Pick out every line in the records below that contains the word "from", matching its case exactly.
---------- Material supplied
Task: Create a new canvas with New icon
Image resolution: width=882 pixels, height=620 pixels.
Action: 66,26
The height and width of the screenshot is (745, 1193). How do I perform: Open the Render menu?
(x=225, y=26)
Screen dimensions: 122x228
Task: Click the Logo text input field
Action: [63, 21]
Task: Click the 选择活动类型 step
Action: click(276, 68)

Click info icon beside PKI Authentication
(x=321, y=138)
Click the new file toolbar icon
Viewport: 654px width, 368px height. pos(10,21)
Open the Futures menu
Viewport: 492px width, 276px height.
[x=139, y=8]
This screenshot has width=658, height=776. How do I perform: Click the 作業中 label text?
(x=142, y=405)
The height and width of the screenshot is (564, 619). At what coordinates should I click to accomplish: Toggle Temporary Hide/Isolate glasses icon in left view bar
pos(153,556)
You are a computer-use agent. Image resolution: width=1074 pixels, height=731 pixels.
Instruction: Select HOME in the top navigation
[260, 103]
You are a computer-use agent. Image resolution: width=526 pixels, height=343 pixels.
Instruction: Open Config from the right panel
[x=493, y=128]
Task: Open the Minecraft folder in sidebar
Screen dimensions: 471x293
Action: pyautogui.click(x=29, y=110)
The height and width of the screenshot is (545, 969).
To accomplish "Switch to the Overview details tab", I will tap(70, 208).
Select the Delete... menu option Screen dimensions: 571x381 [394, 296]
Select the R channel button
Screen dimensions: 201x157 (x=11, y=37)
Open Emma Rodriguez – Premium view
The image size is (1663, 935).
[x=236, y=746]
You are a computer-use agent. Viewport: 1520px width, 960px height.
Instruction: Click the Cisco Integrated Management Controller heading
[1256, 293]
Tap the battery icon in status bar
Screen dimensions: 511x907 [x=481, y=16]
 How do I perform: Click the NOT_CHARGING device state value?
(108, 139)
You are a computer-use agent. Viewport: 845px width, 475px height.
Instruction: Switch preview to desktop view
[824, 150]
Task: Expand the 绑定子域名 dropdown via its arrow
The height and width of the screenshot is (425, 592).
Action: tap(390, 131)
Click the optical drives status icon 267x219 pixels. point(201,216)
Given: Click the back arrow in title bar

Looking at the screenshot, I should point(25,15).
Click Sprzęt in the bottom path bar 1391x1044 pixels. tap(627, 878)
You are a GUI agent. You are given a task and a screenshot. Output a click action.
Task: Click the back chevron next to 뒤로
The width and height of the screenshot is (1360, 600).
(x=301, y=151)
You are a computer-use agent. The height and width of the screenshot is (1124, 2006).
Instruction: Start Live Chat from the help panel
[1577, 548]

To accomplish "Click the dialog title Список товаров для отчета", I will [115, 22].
--------------------
● **Correct answer**:
Instruction: Open Config from the right panel
Instruction: Start Live Chat from the help panel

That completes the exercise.